Copy every one of the lines below word for word, without changing or leaving out anything.

| RECORDS FOR PROCESSING |
## start

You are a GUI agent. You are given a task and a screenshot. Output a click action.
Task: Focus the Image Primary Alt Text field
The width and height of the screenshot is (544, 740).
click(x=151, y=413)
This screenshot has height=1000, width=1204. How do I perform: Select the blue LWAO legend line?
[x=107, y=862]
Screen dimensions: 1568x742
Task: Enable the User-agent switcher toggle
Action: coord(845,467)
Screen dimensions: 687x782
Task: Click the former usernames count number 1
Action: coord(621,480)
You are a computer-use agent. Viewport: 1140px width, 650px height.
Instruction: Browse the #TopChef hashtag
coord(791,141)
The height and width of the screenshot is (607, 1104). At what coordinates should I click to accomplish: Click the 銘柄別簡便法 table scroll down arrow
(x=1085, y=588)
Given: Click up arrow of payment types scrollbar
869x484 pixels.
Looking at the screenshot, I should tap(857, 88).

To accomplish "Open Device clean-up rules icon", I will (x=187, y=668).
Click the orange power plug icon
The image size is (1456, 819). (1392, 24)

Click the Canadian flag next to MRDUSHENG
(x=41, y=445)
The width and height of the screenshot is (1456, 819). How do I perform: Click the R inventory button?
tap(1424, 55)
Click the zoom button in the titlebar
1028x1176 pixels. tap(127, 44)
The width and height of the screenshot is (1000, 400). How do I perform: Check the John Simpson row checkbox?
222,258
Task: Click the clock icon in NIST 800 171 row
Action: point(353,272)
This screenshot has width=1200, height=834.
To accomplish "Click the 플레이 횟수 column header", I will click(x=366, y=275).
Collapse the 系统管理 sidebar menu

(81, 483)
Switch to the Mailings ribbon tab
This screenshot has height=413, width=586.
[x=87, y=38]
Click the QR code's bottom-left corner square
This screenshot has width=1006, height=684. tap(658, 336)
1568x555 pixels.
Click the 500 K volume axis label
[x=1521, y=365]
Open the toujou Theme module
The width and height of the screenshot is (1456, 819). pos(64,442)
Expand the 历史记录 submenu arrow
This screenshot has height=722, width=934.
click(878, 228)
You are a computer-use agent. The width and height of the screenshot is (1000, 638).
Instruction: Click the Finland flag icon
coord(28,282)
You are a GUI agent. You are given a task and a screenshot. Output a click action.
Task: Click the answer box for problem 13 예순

## end

| TASK ANSWER |
You are a GUI agent. You are given a task and a screenshot. Output a click action.
Task: Focus the Image Primary Alt Text field
The width and height of the screenshot is (544, 740).
click(x=151, y=413)
This screenshot has height=1000, width=1204. How do I perform: Select the blue LWAO legend line?
[x=107, y=862]
Screen dimensions: 1568x742
Task: Enable the User-agent switcher toggle
Action: coord(845,467)
Screen dimensions: 687x782
Task: Click the former usernames count number 1
Action: coord(621,480)
You are a computer-use agent. Viewport: 1140px width, 650px height.
Instruction: Browse the #TopChef hashtag
coord(791,141)
The height and width of the screenshot is (607, 1104). At what coordinates should I click to accomplish: Click the 銘柄別簡便法 table scroll down arrow
(x=1085, y=588)
Given: Click up arrow of payment types scrollbar
869x484 pixels.
Looking at the screenshot, I should tap(857, 88).

To accomplish "Open Device clean-up rules icon", I will (x=187, y=668).
Click the orange power plug icon
The image size is (1456, 819). (1392, 24)

Click the Canadian flag next to MRDUSHENG
(x=41, y=445)
The width and height of the screenshot is (1456, 819). How do I perform: Click the R inventory button?
tap(1424, 55)
Click the zoom button in the titlebar
1028x1176 pixels. tap(127, 44)
The width and height of the screenshot is (1000, 400). How do I perform: Check the John Simpson row checkbox?
222,258
Task: Click the clock icon in NIST 800 171 row
Action: point(353,272)
This screenshot has width=1200, height=834.
To accomplish "Click the 플레이 횟수 column header", I will click(x=366, y=275).
Collapse the 系统管理 sidebar menu

(81, 483)
Switch to the Mailings ribbon tab
This screenshot has height=413, width=586.
[x=87, y=38]
Click the QR code's bottom-left corner square
This screenshot has width=1006, height=684. tap(658, 336)
1568x555 pixels.
Click the 500 K volume axis label
[x=1521, y=365]
Open the toujou Theme module
The width and height of the screenshot is (1456, 819). pos(64,442)
Expand the 历史记录 submenu arrow
This screenshot has height=722, width=934.
click(878, 228)
You are a computer-use agent. The width and height of the screenshot is (1000, 638).
Instruction: Click the Finland flag icon
coord(28,282)
You are a GUI agent. You are given a task and a screenshot. Output a click action.
Task: Click the answer box for problem 13 예순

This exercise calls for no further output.